» PROBLEMS TO SOLVE:
a) Summarize the blog post in three sentences.
b) Reproduce the blog post word for word, everything from "I see that in" down to "beyond the result.".

» TEXT SEGMENT:
Thursday, November 17, 2016

You Dead Dirty Rat



  Why would the British Government in 1941 purchase hundreds of dead rats?  To defeat the Nazi’s of course.

  You see, rats were a problem for Germans and British alike.  Rats had a habit of getting onto trains, and at times, they’d make their way to the boiler room of a steam engine.  Firemen, whose job it was to keep tossing coal into the furnace to keep the steam coming, would habitually toss any dead rats into the furnace.  The plan was to smuggle the dead rats, laced with a tiny amount of plastic explosives, into Germany and onto trains. When the dead rats were thrown into the furnace they would explode enough to sabotage the train and its delivery but not so much as to cause a major disaster.[1]

  It might have worked too if the shipment had not been intercepted on route.  Then again maybe it worked out for the better.  What sounds like a failure turned out to be a success.  The Nazis had stopped the first and only shipment of dead rat bombs, but they didn’t know that.  All dead rats were now suspect, and German firemen had to be on constant lookout for dead rats among the coal heaps. The subsequent drop in efficiency of German trains was a victory for the British, albeit an accidental one. The official word was as that “the trouble caused to [the Nazis] was a much greater success to us than if the rats had actually been used”.

  Many problems we face are like these dead dirty rats.  They become bigger issues in having to deal with them than really would have been in the first place.  The hubbub is more concerning than act.  The correction has to be proportional or else the issue blows up it something worse.

  I see that in how Paul handles the many problems of 1st Corinthians. He deals with the issue without letting it run amok. For example how he ends the discussion of head covering in 1st Corinthians 11:16:
“But if one is inclined to be contentious, we have no other practice, nor have the churches of God.

  You can’t ignore problems, they must be handled. But don’t let those molehill problems be fixed with mountain climbing efforts.  Don’t let the reaction reach beyond the result.

» MATERIAL PROVIDED:
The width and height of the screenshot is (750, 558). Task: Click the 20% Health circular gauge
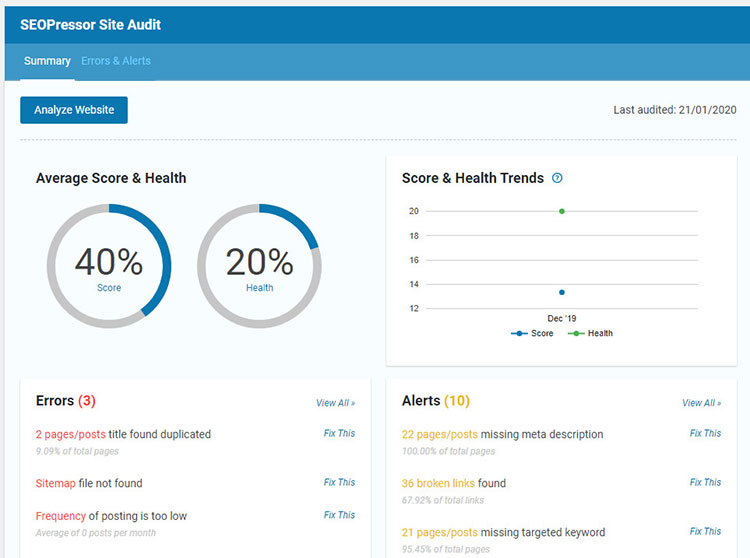[x=259, y=266]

» ANSWERS BY ITEM:
a) In 1941 the British Government bought hundreds of dead rats to lace with small amounts of plastic explosive and smuggle onto German trains, where firemen habitually tossed dead rats into the furnace. The Nazis intercepted the first and only shipment, but afterward all dead rats were suspect, and German firemen had to watch for them constantly, which lowered the efficiency of German trains and gave the British an accidental victory. The author compares this to problems that become bigger in having to deal with them, points to how Paul handles the problems of 1st Corinthians, and urges that problems be handled without letting the reaction reach beyond the result.

b)
I see that in how Paul handles the many problems of 1st Corinthians. He deals with the issue without letting it run amok. For example how he ends the discussion of head covering in 1st Corinthians 11:16:
“But if one is inclined to be contentious, we have no other practice, nor have the churches of God.

  You can’t ignore problems, they must be handled. But don’t let those molehill problems be fixed with mountain climbing efforts.  Don’t let the reaction reach beyond the result.